Gabbard est désormais la nouvelle patronne du renseignement américain, et, drôle de coïncidence, les Etats-Unis ont tout récemment décidé de fermer l’agence nationale chargée de réaliser le monitoring des cyberattaques russes, la Cybersecurity and Infrastructure Security Agency (CISA). «Pourquoi, tout à coup, décident-ils de se priver de cette agence alors que les cyberattaques russes font rage? Ces décisions font partie de tout ce faisceau très curieux», s’étonne Régis Genté. Le Pentagone, avec le très controversé Pete Hegseth à ses manettes, a carrément ordonné une pause des opérations cybers contre la Russie.
Si Trump est l’homme des Russes, il pourrait bien être le fossoyeur de l’Occident démocratique.
Régis Genté
«Toute cela donne l’impression que Trump, pour instaurer son type de pouvoir, a besoin d’avoir la caution des autres régimes autoritaires, dont fait partie la Russie», note Régis Genté. Trump, dans ses démarches extrêmes, veut aussi se débarrasser de l’Etat profond, en nommant des personnes peu compétentes mais loyales, également à la CIA et au FBI. Là aussi, la similitude est frappante avec les manœuvres réalisées par Poutine au Kremlin.
Trump, le surnommé Krasnov?
En février 2025, l’ancien officier du KGB Alnour Moussaïev, citoyen kazakhstanais réfugié en Autriche, relance la bombe. Il déclare que Trump a bel et bien été recruté par le KGB en 1987, sous le nom de code « Krasnov ». «Le KGB a recruté l’homme d’affaires américain de 40 ans, Donald Trump, surnommé Krasnov», écrit-il.
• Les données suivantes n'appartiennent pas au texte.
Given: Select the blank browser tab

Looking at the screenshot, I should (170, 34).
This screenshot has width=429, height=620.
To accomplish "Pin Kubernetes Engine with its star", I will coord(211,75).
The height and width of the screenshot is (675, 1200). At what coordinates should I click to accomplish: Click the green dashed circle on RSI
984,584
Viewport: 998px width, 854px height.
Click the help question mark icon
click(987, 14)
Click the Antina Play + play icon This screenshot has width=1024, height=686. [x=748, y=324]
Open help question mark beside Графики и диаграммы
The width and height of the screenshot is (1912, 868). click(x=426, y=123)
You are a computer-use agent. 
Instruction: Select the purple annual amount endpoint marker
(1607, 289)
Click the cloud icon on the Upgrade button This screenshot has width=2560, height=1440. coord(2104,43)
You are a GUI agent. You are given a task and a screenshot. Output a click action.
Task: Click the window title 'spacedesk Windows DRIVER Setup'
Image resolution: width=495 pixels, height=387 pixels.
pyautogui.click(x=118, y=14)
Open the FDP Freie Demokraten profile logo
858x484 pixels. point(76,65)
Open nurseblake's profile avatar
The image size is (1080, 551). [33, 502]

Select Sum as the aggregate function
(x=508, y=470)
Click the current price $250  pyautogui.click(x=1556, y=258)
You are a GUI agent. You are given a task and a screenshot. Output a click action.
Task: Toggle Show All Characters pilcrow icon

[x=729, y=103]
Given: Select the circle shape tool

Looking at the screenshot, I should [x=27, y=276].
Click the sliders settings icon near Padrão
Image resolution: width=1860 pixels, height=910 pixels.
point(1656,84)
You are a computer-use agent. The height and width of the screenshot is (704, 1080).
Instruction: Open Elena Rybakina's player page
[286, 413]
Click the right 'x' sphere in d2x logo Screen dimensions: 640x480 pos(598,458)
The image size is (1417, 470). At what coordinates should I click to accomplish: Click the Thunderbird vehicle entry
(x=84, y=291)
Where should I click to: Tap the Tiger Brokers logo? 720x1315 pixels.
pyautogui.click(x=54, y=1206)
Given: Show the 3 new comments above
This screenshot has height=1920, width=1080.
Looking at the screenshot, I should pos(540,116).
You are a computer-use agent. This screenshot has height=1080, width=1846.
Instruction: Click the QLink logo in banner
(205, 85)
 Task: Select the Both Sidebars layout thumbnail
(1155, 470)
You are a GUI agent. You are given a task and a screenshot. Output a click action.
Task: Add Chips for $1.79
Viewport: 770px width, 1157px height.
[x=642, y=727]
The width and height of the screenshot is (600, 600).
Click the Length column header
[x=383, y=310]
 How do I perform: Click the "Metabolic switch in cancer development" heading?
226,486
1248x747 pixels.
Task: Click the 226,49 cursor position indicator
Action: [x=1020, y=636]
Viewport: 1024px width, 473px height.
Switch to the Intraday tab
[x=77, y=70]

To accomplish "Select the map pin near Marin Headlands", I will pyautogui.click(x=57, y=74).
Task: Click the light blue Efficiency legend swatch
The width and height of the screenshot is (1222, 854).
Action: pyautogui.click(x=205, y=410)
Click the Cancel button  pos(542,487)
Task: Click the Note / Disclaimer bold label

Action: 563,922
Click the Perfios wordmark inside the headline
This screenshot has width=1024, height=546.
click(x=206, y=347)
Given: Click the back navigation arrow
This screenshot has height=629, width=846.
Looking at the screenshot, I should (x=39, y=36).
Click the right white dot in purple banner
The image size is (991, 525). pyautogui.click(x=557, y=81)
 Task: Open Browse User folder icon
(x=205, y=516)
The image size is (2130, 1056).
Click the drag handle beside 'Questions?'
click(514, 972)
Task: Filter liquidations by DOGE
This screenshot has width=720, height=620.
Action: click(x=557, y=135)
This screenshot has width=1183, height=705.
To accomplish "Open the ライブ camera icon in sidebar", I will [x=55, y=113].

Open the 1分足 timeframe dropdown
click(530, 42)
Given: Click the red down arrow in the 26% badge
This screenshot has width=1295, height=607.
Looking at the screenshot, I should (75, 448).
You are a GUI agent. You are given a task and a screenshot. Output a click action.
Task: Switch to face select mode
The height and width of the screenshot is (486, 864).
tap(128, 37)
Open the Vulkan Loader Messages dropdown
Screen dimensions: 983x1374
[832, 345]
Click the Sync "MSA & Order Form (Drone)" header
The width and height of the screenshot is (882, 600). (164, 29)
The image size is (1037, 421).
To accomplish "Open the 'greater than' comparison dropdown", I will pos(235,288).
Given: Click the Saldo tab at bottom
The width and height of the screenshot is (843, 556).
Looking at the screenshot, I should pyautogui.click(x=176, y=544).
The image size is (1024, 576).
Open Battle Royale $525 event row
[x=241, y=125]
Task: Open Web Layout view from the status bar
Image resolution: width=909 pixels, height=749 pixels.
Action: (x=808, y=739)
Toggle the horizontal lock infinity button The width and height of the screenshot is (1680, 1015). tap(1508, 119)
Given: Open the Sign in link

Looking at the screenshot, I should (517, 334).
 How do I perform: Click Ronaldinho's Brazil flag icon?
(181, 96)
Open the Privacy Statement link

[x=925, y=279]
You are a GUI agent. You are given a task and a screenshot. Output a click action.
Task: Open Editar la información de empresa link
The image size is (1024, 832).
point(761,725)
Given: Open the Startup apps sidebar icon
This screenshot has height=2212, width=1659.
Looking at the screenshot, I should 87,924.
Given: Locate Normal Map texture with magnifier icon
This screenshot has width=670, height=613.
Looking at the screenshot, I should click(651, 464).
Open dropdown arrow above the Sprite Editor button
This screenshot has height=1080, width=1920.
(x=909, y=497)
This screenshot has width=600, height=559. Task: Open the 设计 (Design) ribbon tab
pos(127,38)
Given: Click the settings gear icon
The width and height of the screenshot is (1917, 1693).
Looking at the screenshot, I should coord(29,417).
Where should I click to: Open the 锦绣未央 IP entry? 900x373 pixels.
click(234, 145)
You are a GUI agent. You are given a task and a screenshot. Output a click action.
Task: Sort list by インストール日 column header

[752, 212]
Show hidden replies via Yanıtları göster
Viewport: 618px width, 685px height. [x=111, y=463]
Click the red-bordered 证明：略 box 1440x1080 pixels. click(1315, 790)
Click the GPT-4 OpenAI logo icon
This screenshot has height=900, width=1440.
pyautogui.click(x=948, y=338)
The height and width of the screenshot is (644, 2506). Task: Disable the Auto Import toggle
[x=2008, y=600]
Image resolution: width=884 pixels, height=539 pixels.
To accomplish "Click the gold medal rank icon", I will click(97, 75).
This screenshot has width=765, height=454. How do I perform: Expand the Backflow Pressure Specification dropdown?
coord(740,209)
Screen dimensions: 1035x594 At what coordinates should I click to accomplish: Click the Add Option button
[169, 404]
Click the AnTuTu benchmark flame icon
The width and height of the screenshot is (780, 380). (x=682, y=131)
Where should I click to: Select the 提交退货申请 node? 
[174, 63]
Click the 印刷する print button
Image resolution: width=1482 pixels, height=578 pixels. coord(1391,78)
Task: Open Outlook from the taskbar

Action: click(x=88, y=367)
Dans les colonnes du Vif, fin février, c’est l’ancien vice chef d’état-major de l’Otan, le Général Michel Yakovleff, qui estimait que Trump se comportait comme «un agent russe».
En octobre 2024, déjà, Régis Genté écrivait: «Si Trump est l’homme des Russes, il pourrait bien être le fossoyeur de l’Occident démocratique.»